» Given exercise
Transcribe the lines below, keeping every character as it appears.

» Exercise material

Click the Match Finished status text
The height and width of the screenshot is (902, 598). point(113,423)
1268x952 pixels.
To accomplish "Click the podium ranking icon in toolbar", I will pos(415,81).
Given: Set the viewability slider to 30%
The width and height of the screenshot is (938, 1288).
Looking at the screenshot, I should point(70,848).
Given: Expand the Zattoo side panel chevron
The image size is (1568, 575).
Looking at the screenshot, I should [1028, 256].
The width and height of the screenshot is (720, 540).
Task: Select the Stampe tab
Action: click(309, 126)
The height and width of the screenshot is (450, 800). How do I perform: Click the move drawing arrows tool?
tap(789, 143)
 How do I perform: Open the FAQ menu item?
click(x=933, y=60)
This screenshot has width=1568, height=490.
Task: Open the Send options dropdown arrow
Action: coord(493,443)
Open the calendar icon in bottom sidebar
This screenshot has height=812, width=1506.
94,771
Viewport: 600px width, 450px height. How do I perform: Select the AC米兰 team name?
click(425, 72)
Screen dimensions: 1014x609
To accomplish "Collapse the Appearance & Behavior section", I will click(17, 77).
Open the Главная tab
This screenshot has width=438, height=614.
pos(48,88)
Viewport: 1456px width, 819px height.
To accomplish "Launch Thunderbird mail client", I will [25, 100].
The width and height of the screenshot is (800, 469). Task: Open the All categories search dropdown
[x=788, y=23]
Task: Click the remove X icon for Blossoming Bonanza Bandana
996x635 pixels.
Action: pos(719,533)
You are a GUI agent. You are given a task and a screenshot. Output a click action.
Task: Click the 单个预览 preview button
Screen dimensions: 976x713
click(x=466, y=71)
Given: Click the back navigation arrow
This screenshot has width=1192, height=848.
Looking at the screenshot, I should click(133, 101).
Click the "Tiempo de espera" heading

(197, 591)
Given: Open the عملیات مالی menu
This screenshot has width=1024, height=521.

» Task solution
Click the Match Finished status text
The height and width of the screenshot is (902, 598). point(113,423)
1268x952 pixels.
To accomplish "Click the podium ranking icon in toolbar", I will pos(415,81).
Given: Set the viewability slider to 30%
The width and height of the screenshot is (938, 1288).
Looking at the screenshot, I should point(70,848).
Given: Expand the Zattoo side panel chevron
The image size is (1568, 575).
Looking at the screenshot, I should [1028, 256].
The width and height of the screenshot is (720, 540).
Task: Select the Stampe tab
Action: click(309, 126)
The height and width of the screenshot is (450, 800). How do I perform: Click the move drawing arrows tool?
tap(789, 143)
 How do I perform: Open the FAQ menu item?
click(x=933, y=60)
This screenshot has width=1568, height=490.
Task: Open the Send options dropdown arrow
Action: coord(493,443)
Open the calendar icon in bottom sidebar
This screenshot has height=812, width=1506.
94,771
Viewport: 600px width, 450px height. How do I perform: Select the AC米兰 team name?
click(425, 72)
Screen dimensions: 1014x609
To accomplish "Collapse the Appearance & Behavior section", I will click(17, 77).
Open the Главная tab
This screenshot has width=438, height=614.
pos(48,88)
Viewport: 1456px width, 819px height.
To accomplish "Launch Thunderbird mail client", I will [25, 100].
The width and height of the screenshot is (800, 469). Task: Open the All categories search dropdown
[x=788, y=23]
Task: Click the remove X icon for Blossoming Bonanza Bandana
996x635 pixels.
Action: pos(719,533)
You are a GUI agent. You are given a task and a screenshot. Output a click action.
Task: Click the 单个预览 preview button
Screen dimensions: 976x713
click(x=466, y=71)
Given: Click the back navigation arrow
This screenshot has width=1192, height=848.
Looking at the screenshot, I should click(133, 101).
Click the "Tiempo de espera" heading

(197, 591)
Given: Open the عملیات مالی menu
This screenshot has width=1024, height=521.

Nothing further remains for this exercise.